Copy, in full, each line of the material that holds the word "computer".
☆ ☆ ☆ ☆ ☆
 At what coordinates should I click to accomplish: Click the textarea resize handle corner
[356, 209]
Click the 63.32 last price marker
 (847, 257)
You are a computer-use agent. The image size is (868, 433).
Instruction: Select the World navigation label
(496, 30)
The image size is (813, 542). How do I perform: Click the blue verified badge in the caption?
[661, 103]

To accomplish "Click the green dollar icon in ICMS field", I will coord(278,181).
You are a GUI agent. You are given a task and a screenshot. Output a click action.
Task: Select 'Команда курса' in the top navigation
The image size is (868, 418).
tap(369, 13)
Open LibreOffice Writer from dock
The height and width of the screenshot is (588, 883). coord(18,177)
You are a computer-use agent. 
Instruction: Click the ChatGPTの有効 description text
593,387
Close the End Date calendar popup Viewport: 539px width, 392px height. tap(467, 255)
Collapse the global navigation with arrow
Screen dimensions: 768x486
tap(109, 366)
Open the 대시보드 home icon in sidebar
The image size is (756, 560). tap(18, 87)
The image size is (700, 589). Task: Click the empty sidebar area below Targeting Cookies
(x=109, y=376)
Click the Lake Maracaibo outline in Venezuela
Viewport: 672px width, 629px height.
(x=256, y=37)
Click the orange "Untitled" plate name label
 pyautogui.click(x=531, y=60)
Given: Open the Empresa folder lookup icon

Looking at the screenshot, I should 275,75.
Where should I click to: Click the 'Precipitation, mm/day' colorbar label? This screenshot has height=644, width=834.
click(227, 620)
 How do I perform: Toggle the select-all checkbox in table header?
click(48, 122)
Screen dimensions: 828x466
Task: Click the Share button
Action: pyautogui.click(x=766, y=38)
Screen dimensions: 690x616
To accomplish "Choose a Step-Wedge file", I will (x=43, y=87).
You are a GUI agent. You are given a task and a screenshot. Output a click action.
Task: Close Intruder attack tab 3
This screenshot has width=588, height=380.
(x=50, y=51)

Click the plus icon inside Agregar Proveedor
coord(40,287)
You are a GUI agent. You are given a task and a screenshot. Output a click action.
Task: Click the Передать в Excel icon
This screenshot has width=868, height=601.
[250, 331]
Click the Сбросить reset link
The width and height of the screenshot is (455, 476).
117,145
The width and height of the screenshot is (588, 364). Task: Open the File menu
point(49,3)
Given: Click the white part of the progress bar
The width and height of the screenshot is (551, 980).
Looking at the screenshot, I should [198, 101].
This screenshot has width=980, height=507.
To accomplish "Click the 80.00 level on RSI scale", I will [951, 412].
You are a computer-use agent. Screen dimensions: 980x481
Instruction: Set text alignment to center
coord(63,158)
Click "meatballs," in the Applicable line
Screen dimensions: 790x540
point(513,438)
☆ ☆ ☆ ☆ ☆
Completed exercise:
You are a computer-use agent. The image size is (868, 433).
You are a computer-use agent. 
You are a computer-use agent. Screen dimensions: 980x481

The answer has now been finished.